Among the best wines to pair with white fish are those from the Loire valley, where the soils seem to have kept trace memories of prehistoric ocean depths. By Terry Kirby
The names of Sancerre and Pouilly Fumé, two renowned appellation contrôlée areas on opposite banks of the mighty river Loire in almost the very centre of France, are synonymous with great white wines made from the sauvignon blanc grape: deriving intensely mineral, clean flavours from fossil rich, flinty and chalky soils, deposited from vast oceans that disappeared aeons ago.
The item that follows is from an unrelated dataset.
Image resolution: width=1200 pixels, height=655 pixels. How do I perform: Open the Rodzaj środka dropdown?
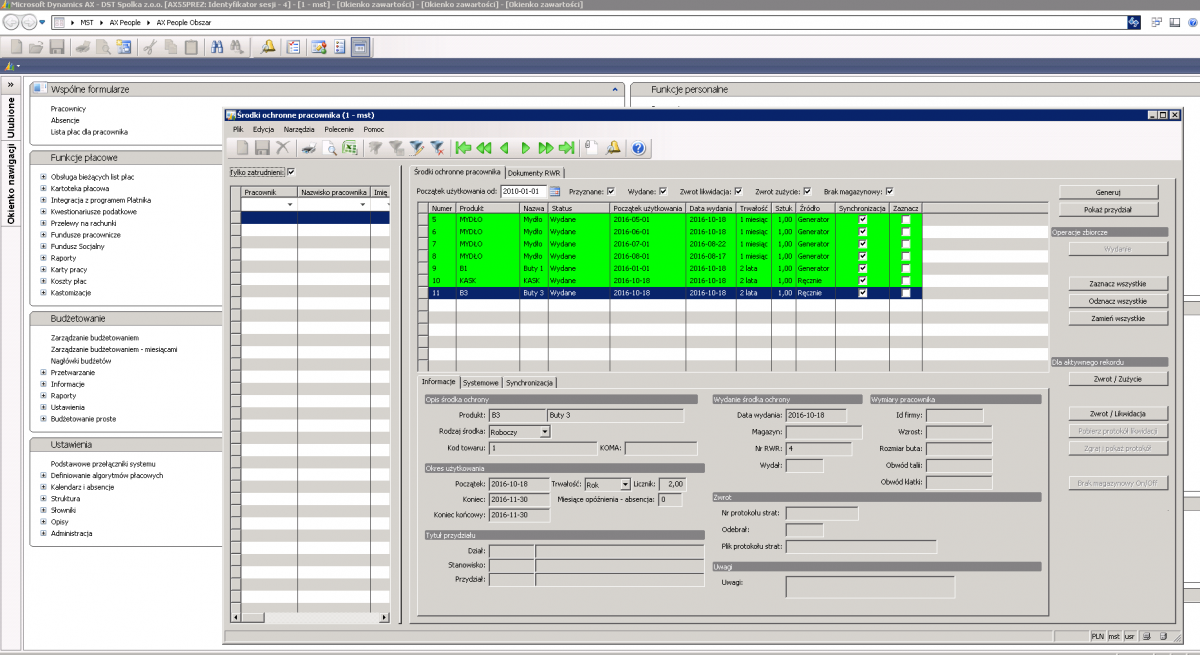545,432
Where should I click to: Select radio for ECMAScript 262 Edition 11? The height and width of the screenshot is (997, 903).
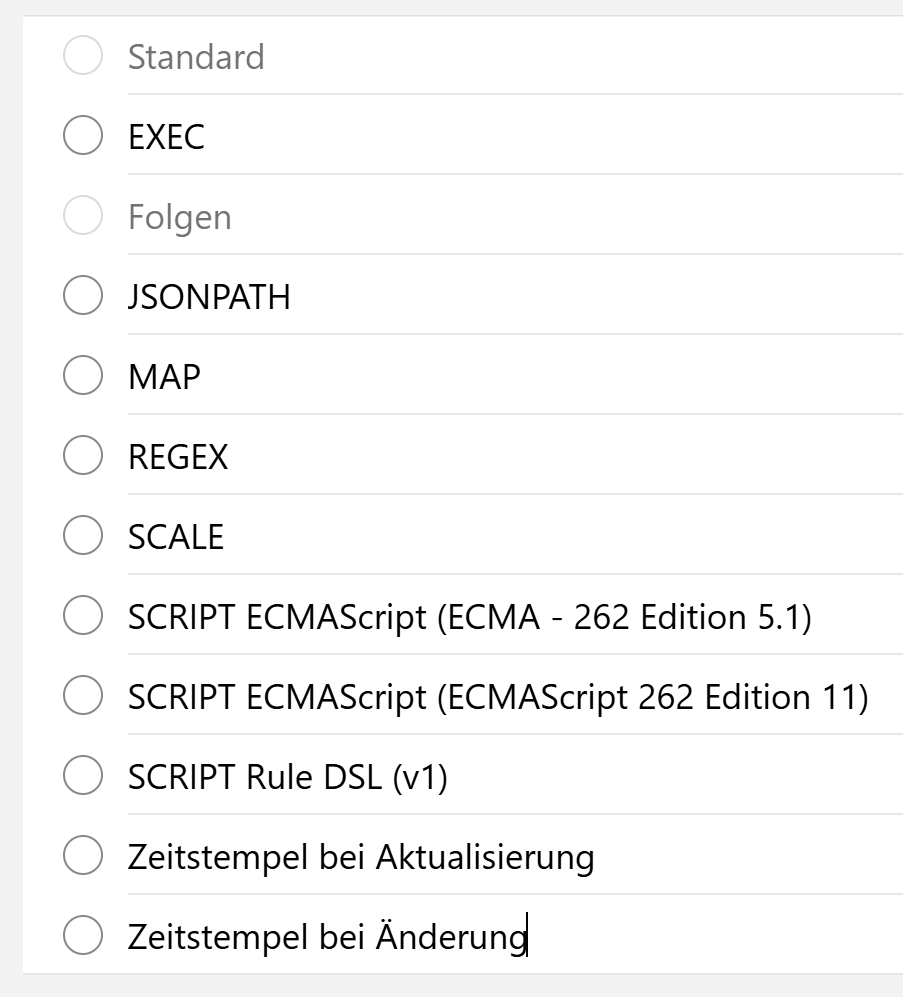click(x=82, y=696)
Now about as far away from the sea as you can get in France, these wines are the classic matches for prime white fish like Dover sole and turbot and shellfish, particularly oysters, the fossilised shells of which can often be found in the ground.
But close to these big names are several other, far less well known and smaller wine growing districts in the central Loire area, which benefit from the same remarkable terroir to produce equally attractive whites as well as some stunning, food-friendly and medium-bodied reds of comparable quality to nearby Burgundy – and all at far more accessible prices. They are not available on every high street, but are well worth seeking out, as a recent visit to the area demonstrated.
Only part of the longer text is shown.